Genome-wide association studies (GWAS) were performed in the UK Biobank, excluding participants with conditions predisposing to kidney stone disease (Supplementary Table 3). Genotyping was undertaken using UK-BiLEVE and UK-Biobank Axiom Arrays and called using array intensity data and a custom genotype-calling pipeline. PLINKv1.9 and Rv3.6.1 were used for quality control (QC). Sample-, individual-, and SNP-level QC exclusions are shown in Supplementary Methods.UK Biobank phasing on autosomes was performed with SHAPEIT3 using the 1000 Genomes phase 3 dataset as a reference panel. The Haplotype Reference Consortium reference panel and a merged UK10K/1000 Genomes Phase 3 panel were used in imputation.

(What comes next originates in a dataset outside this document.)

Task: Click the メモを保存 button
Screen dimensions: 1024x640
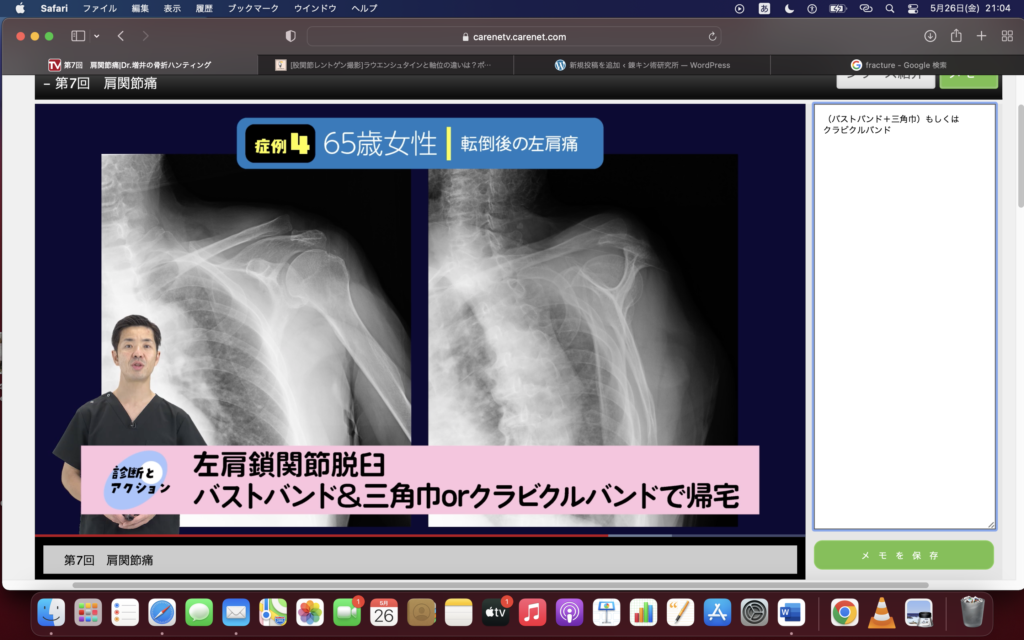Action: click(x=903, y=555)
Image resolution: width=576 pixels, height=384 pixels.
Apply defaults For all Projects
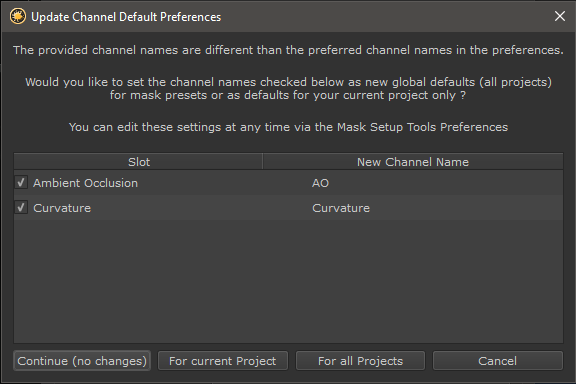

The resultant dataset comprised 92,693,895 autosomal SNPs, short indels, and large structural variants.A total of 547,011 genotyped and 8,397,548 imputed autosomal SNPs and 733,758 genotyped and 2,635,881 X-chromosome SNPs with MAF ≥0.01 and Info Score ≥0.9 were used at GWAS, using a linear mixed noninfinitesimal model implemented in BOLT-LMMv2.3

在英国生物样本库（UK Biobank）中开展了全基因组关联研究（GWAS），排除了患有易患肾结石疾病的参与者（详见补充表3）。采用UK-BiLEVE和UK-Biobank Axiom Arrays进行基因分型，并利用阵列强度数据和自定义基因分型调用流程进行分型。使用PLINKv1.9和Rv3.6.1进行质量控制（QC）。样本、个体和单核苷酸多态性（SNP）水平的QC排除方法在补充方法中展示。利用SHAPEIT3在常染色体上进行了UK Biobank的连锁分析，以1000 Genomes第3阶段数据集作为参考面板。在推断中使用了haplotype参考联盟参考面板和合并的UK10K/1000 Genomes第3阶段面板。所得数据集包含92693895个常染色体SNP、短插入缺失和大型结构变异。在GWAS中使用了共计547011个已分型且8397548个推断的常染色体SNP以及733758个已分型和2635881个X染色体的SNP，这些SNP的Minor Allele Frequency（MAF）≥0.01且信息分数（Info Score）≥0.9，采用了在BOLT-LMMv2.3中实现的线性混合非无穷小模型。